» **Records to use**:
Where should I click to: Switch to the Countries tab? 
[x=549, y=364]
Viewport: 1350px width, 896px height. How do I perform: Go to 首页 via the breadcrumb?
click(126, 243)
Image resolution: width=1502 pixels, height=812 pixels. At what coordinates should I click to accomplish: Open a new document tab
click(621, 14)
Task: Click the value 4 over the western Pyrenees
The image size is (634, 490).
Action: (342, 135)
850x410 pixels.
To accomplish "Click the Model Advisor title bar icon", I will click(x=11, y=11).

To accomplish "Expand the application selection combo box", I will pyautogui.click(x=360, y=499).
...
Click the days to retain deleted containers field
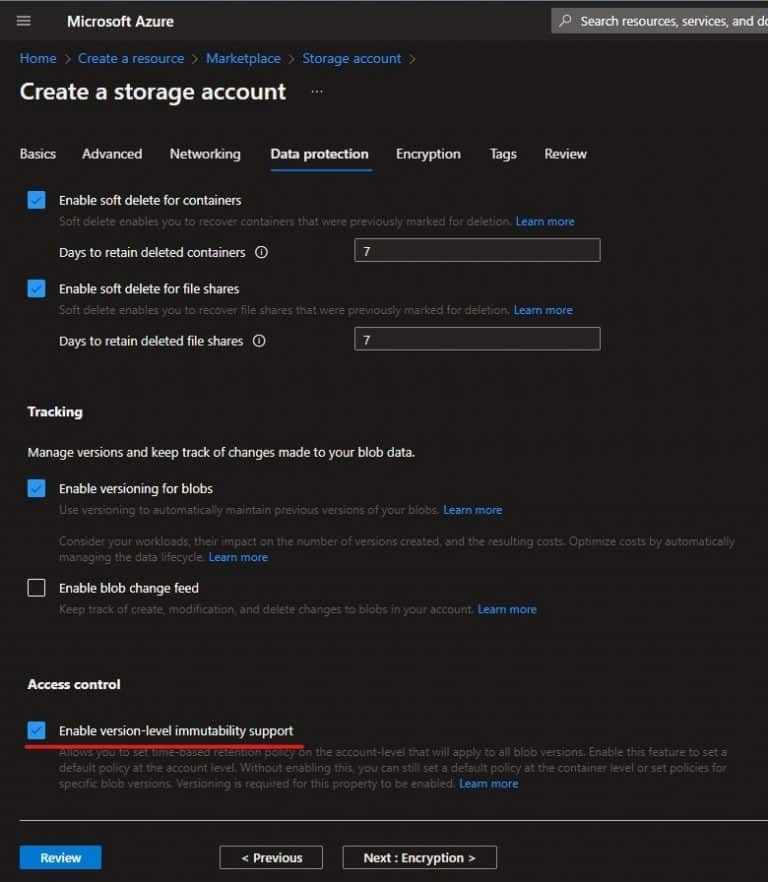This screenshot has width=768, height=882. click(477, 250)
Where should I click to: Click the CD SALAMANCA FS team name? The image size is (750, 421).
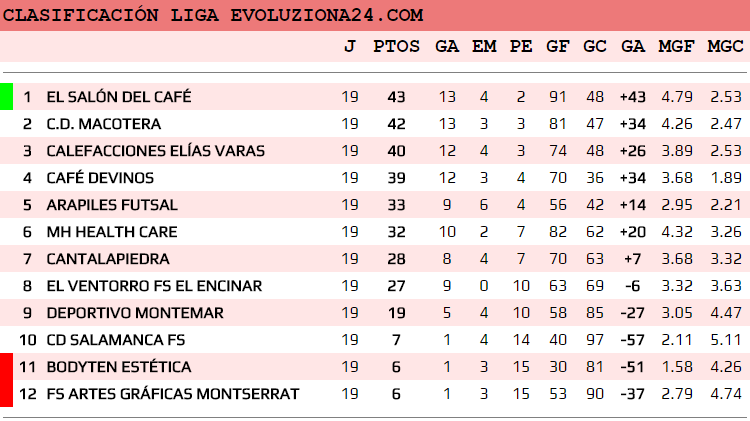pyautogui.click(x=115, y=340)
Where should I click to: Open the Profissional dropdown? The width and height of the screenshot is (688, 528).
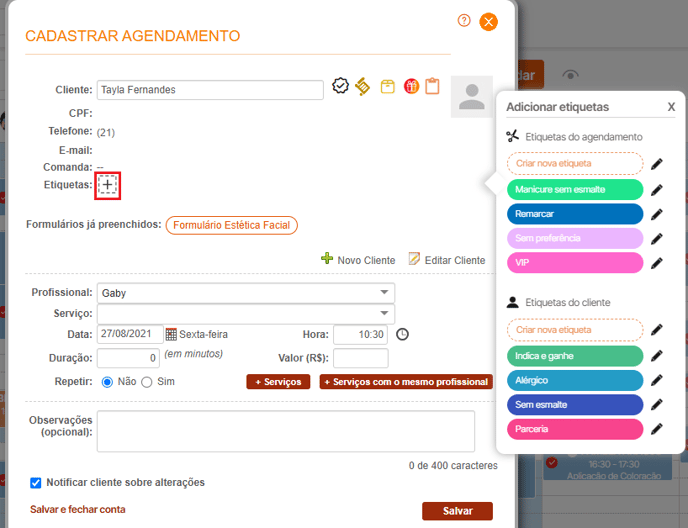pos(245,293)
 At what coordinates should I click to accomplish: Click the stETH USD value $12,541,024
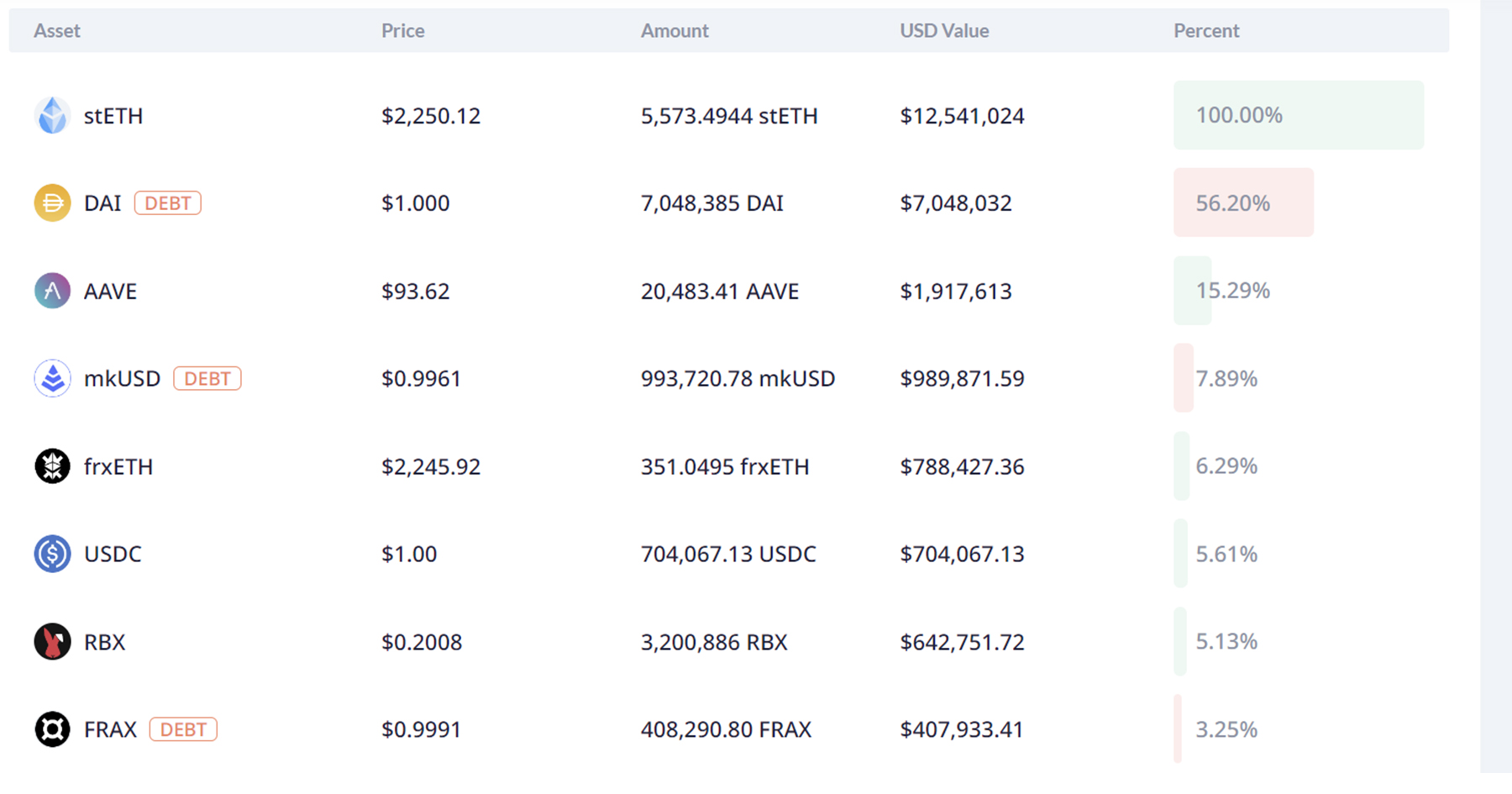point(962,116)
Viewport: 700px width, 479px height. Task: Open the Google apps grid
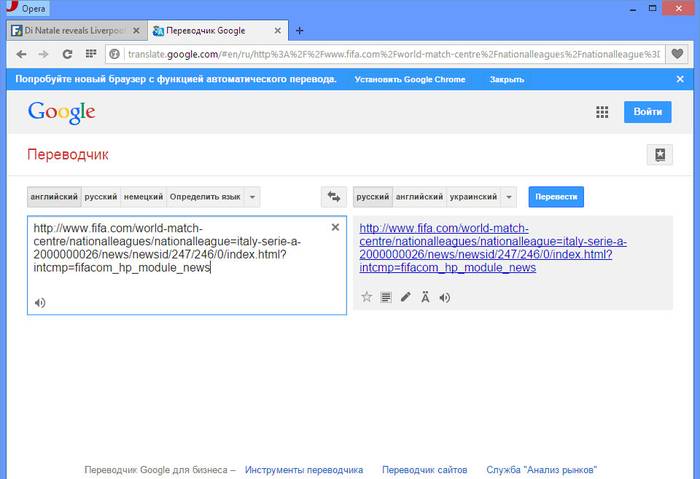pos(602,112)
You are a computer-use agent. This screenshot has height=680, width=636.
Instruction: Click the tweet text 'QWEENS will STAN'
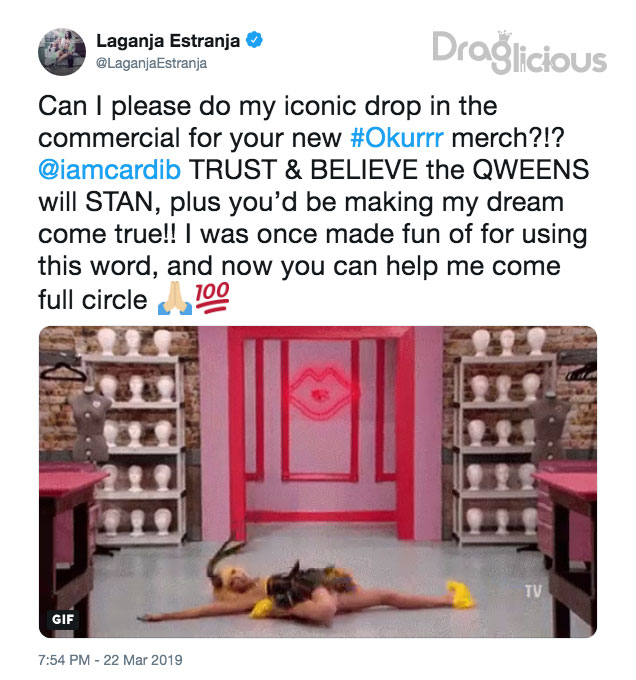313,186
* * *
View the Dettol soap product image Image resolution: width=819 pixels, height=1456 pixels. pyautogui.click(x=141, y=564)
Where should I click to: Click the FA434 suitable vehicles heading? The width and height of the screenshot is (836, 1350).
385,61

» **What needs to be done**: Reproduce, exactly as they stand in the data above, the lines from the one that holds "Where should I click to: Switch" to the one that holds "850x410 pixels.", inclusive.

» **Exercise answer**:
Where should I click to: Switch to the Countries tab? 
[x=549, y=364]
Viewport: 1350px width, 896px height. How do I perform: Go to 首页 via the breadcrumb?
click(126, 243)
Image resolution: width=1502 pixels, height=812 pixels. At what coordinates should I click to accomplish: Open a new document tab
click(621, 14)
Task: Click the value 4 over the western Pyrenees
The image size is (634, 490).
Action: (342, 135)
850x410 pixels.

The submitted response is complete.